• Provided passage:
_ _ _ _

There is also boost interprocess which, despite the name, provides a very general way to access shared memory; in particular it provides shared memory allocators and a full reimplantation of the stl that can take advantage of them.

I've always wanted to try irt, but it can't handle unexpected process failure (i.e. a crashed process will leave the memory in an unknown state) which is something I always end up needing.

StreamBright · on Oct 20, 2018

And? I am not sure what is your comment about.

mandreyel · on Oct 20, 2018

It's a valid point, I think. I'd probably also trust something so established as Boost more than some random guy's lib on GitHub. However, I specifically wrote mio because I prefer not to use Boost, and from what I understand, many others don't either.

cleeus · on Oct 20, 2018

boosts quality varies

I've seen parts that weren't much better then someones lib on github, because essentially that's what boost is.

quotemstr · on Oct 20, 2018

I wish people used mmap less.

_ _ _ _

• Recorded data:

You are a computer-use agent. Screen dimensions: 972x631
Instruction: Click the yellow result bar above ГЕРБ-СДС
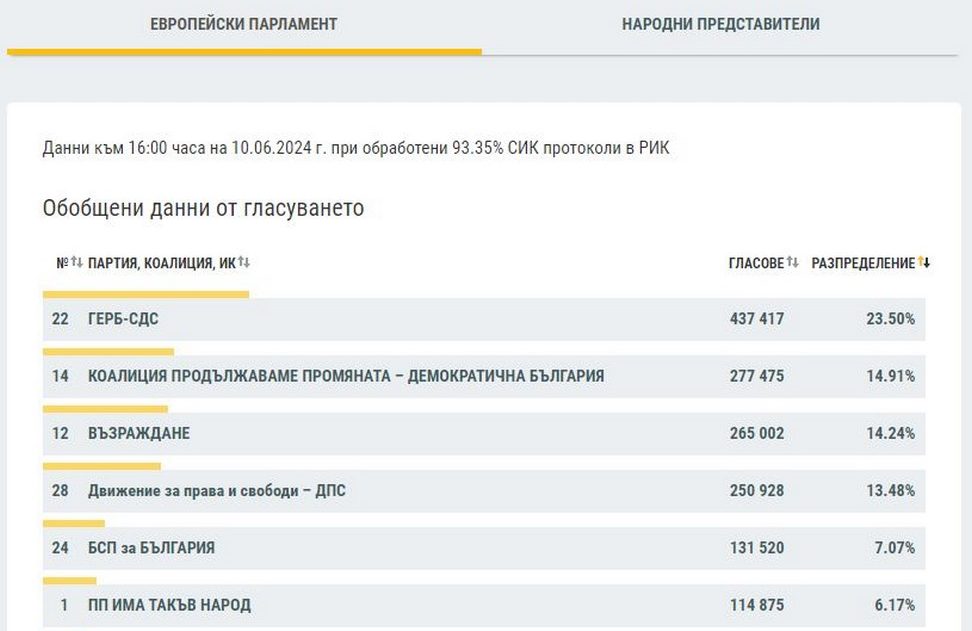click(x=146, y=294)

_ _ _ _

Pick up the discussion thread about Boost and mmap right after its final post and continue it. These lines have no connection to the discussion thread about Boost and mmap.

• Exercise response:
Creating a new memory mapping can be pretty expensive! On both Windows and Linux, it involves taking a process-wide reader-writer lock in exclusive mode (meaning you get to sit and wait behind page faults), doing a bunch of VMA tree manipulation work, doing various kinds of bookkeeping (hello, rmap!) and then, after you return to userspace, entering the kernel again in response to VM faults just to fill in a few pages by doing, inside the kernel, what amounts to a read (2) anyway!

Sure, if you use mmap, you get to look at the page cache pages directly instead of copying from them into some application-provided buffer, but most of the time, it's not worth the cost.

There are exceptions of course, but you should always default to conventional reads.

osivertsson · on Oct 20, 2018

Another problem with mmap is that there is no good way to handle I/O errors.

The application will get a signal (SIGSEGV/SIGBUS, can't remember), and no information about what the problem could possibly be. Most applications do not catch these signals and will instead just terminate.

Even if you do catch the signal there is a real challenge to know what caused the signal and to keep consistent book-keeping to be able to perform any sane action in response.

At a previous employer we started seeing this problem when scaling things in production which was no fun.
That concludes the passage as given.